Ob eine an die Ziele der Raumordnung angepasste Planung auch gleichzeitig eine städtebauliche sinnvolle Maßnahme darstellt, ist eine Frage, die – wie gesagt – nicht meiner Beurteilung bzw. Befugnis unterliegt, sondern die es auf kommunaler Ebene im Rahmen der kommunalen Planungshoheit zu be- und verantworten gilt.

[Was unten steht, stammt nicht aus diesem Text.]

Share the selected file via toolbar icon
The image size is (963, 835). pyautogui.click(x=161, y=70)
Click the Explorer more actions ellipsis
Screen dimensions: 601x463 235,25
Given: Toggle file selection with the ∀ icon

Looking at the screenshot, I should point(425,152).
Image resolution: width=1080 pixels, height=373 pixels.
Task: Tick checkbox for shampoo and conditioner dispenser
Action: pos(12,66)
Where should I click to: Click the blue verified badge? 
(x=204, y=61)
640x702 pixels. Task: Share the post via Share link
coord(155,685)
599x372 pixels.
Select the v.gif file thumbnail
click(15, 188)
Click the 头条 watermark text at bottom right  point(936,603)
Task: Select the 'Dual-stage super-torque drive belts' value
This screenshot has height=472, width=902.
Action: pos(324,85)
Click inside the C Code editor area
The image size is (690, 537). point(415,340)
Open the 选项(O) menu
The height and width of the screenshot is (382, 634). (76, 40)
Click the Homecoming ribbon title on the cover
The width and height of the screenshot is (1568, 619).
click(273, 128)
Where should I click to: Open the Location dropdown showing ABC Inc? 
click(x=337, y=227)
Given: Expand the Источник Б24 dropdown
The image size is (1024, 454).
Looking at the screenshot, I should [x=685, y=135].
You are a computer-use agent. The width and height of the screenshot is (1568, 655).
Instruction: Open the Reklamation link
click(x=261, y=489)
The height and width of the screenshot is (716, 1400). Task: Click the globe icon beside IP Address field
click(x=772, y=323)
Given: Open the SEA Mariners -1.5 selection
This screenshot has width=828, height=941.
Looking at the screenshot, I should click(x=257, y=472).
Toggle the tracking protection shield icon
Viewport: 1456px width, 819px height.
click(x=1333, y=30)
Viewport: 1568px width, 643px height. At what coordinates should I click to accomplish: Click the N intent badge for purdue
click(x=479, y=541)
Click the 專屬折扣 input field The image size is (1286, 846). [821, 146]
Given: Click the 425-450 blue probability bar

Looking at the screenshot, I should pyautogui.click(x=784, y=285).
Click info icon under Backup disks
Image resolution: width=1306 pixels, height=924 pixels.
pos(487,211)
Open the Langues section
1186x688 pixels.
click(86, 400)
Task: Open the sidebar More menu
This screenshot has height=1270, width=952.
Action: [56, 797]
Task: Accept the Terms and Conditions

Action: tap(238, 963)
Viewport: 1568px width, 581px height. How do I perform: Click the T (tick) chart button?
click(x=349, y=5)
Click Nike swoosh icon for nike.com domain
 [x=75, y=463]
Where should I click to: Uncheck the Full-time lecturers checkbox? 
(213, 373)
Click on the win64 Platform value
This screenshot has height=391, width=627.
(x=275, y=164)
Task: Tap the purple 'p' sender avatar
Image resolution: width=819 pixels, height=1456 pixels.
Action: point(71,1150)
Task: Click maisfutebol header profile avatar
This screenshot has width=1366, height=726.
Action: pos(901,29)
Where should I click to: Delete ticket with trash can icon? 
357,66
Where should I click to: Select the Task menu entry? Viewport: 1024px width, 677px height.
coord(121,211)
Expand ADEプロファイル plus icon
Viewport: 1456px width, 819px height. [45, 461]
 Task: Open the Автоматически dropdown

In der Hoffnung, dass die Planung „Nördlich der Darmstädter Straße, 1. Änderung“ zu einer für die Gemeinde Bickenbach guten und nachhaltigen städtebaulichen Entwicklung beiträgt, verbleibe ich
mit freundlichen Grüßen
Im Auftrag
(…)
Dezernat III 31.2 – Regionale Siedlungs- und Bauleitplanung, Bauwesen
Im weiteren Verlauf wurde die Gemeinde Bickenbach vom Regierungspräsidium Darmstadt gebeten, das Originalschreiben den Fraktionen zur Verfügung zu stellen. Dies ist bis heute nicht geschehen.
Unsere Bewertung der Antwort des Regierungspräsidium Darmstadt:
Für uns als Fraktion KOMM,A ist es bemerkenswert, dass das Regierungspräsidium Darmstadt die aktuelle Planung durchaus in ihrer Sinnhaftigkeit in Frage stellt. Bisher wurde seitens der Gemeinde sinngemäß dahingehend argumentiert, dass das Regierungspräsidium Darmstadt die Planung für gut befinden würde.
Ebenso dürfte die Klarstellung für alle Gemeindevertreterinnen und Gemeindevertreter hilfreich sein, dass die Art und Weise (hier: die Bebauungsdichte) der Bebauung alleinig durch die Gemeinde und somit durch das Parlament abgewogen und festgelegt wird.
Durch den gerichtlichen Wegfall des Zieles Z3.4.1-9 des Regionalplans Südhessen/Regionalen Flächennutzungsplans 2010 gibt es keine prüfende Instanz mehr. Ein Zielabweichungsverfahren ist deshalb nicht notwendig, da es das Ziel als solches nicht mehr rechtsverbindlich gibt.
Die Frage wird nunmehr aufgeworfen, ob eine diesbezügliche Klärung im Vorfeld in den Gremien hätte kommuniziert werden können oder sogar müssen. Wenn man sich mangels eigener Expertise auf die Einschätzungen von Träger öffentlicher Belange verlässt, diese aber nicht zuständig sind und den Ball zurückspielen, man selbst jedoch davon nichts weiß, so ist das äußerst kritisch zu sehen.